L’adita Corte territoriale di Roma, con il decreto in esame in data 20/11/2003, in parziale accoglimento del ricorso, condannava detta Presidenza alla somma di Euro 4.500,00, liquidando equitativamente il richiesto indennizzo e ritenendo il periodo di non ragionevole durata di anni 22. Ricorre per cassazione il P. con due motivi;
resiste con controricorso l’intimata Presidenza del Consiglio che a sua volta propone ricorso incidentale fondato su un unico motivo.

MOTIVI DELLA DECISIONE
Ricorso principale:
con il primo motivo si deduce violazione della L. n. 89 del 2001, stante la non osservanza dei parametri della consolidata giurisprudenza della Corte Europea dei diritti dell’uomo in relazione all’ art. 6 CEDU, e relativo difetto di motivazione; in particolare si contesta che, in relazione ad un processo durato 27 anni, si è ritenuta la durata irragionevole per anni 22 con liquidazione di un indennizzo complessivo di Euro 4.500,00.
Si afferma che una volta accertata la violazione del termine ragionevole di durata del procedimento, in assenza di una obiettiva complessità del giudizio e di attività dilatorie delle parti processuali, come del resto espressamente chiarito dalla stessa Corte romana ove precisa "non emerge particolare e reiterato comportamento elusivo e defatigatorio della parte nel corso del procedimento", i giudici "capitolini non potevano non accogliere integralmente la richiesta di equa riparazione.
Con il secondo motivo si deduce violazione della L. n. 89 del 2001, art. 2 nonchè dell’artt. 2056 e 1226 c.c. e relativo difetto di motivazione, in relazione all’omessa equiparazione tra accertamento della violazione e risarcimento del danno, accertato equitativamente.

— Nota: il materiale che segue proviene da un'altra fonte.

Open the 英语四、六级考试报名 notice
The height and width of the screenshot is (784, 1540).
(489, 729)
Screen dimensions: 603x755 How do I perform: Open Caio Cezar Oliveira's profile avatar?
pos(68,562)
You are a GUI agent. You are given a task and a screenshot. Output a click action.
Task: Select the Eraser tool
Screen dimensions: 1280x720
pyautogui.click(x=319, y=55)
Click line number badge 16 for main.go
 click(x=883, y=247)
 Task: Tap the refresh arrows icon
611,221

Ricorso incidentale con l’unico motivo di ricorso si deduce violazione della L. 89 del 2001, art. 1 in quanto "il noto ristoro è stato dunque previsto per il solo caso in cui il giudizio a qua integri un vero e proprio processo e non, come nel caso di specie (ricorso straordinario al Presidente della Repubblica) quello che è unanimemente riguardato come un procedimento amministrativo, seppure di natura contenziosa.

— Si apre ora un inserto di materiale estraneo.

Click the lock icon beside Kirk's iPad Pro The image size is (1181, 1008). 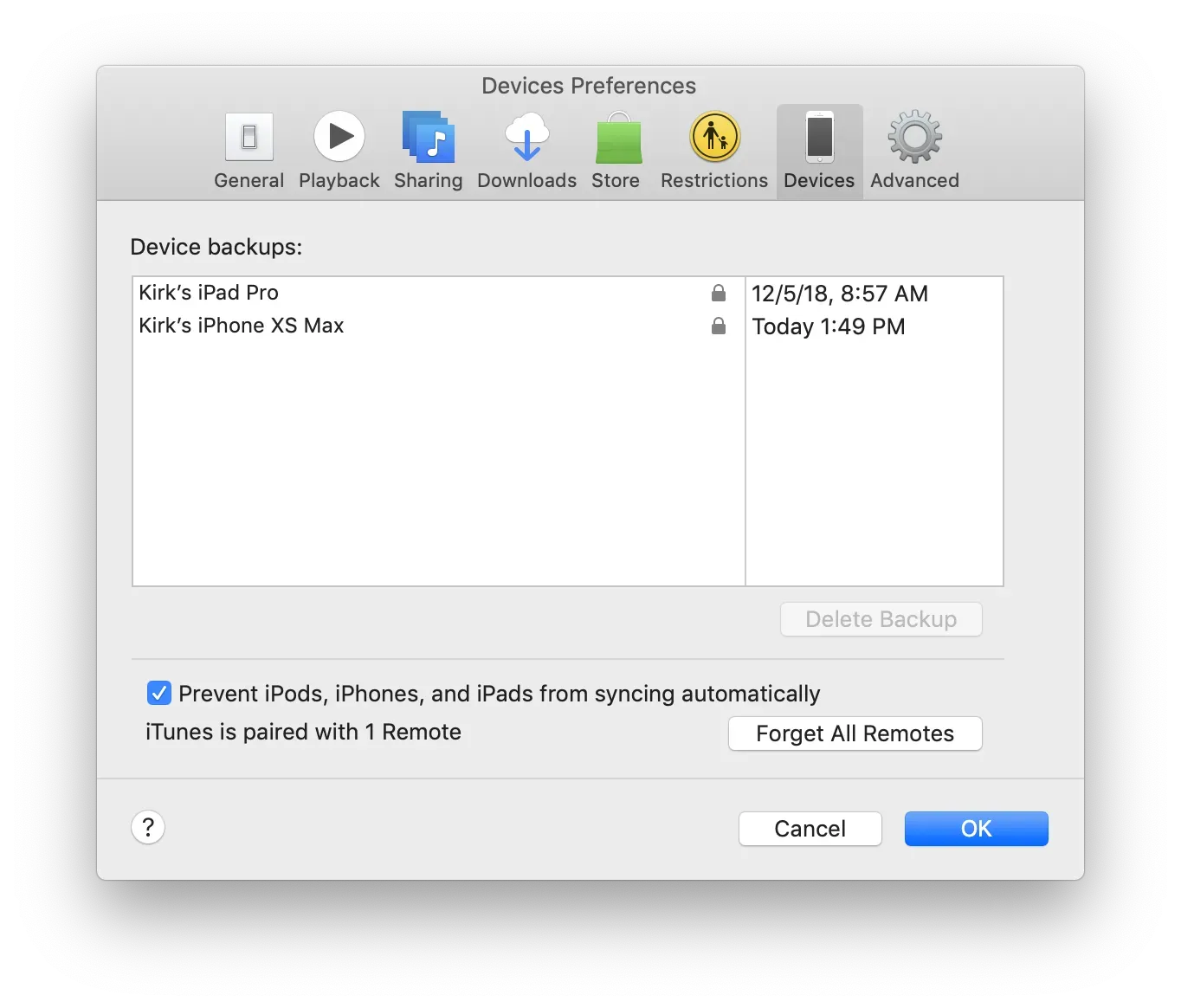(x=718, y=294)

A ragionare diversamente, anche il procedimento disciplinare, ove di irragionevole durata, potrebbe comportare diritto all’equo indennizzo di cui alla L. 89 del 2001, circostanza che è apparsa estranea alle reali intenzioni del legislatore che ha inteso sanzionare l’ingiustificato protrarsi di procedimenti di stretta natura giurisdizionale." Preliminarmente si riuniscono i ricorsi ai sensi dell’art. 335 c.p.c..
Fondato è quanto dedotto nell’unico motivo del ricorso principale, con conseguente assorbimento del ricorso principale.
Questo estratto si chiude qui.